▶ Data shown
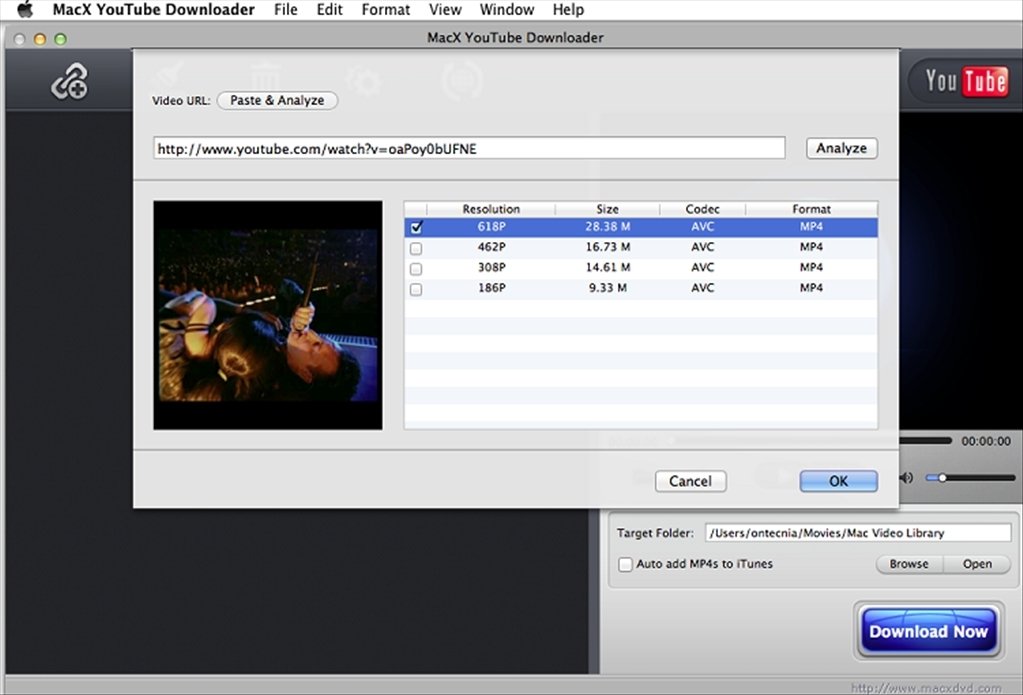Enable Auto add MP4s to iTunes
The image size is (1023, 695).
(625, 564)
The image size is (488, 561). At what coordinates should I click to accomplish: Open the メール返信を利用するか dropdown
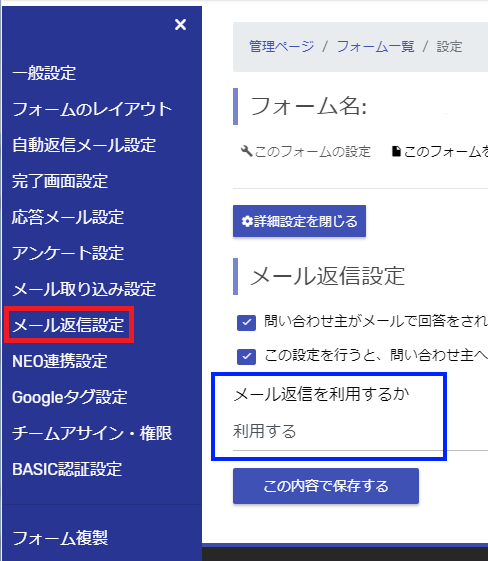point(360,431)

▶ The request
Lay out the lines from the one containing "The image size is (488, 561)." through the last line as a two-column CSV with the columns input and output. Put the text in input and its answer in output, each as one quoted field with line breaks turned into spaces, and leave out any pictures.

▶ Output
input,output
"The image size is (488, 561). At what coordinates should I click to accomplish: Open the メール返信を利用するか dropdown","point(360,431)"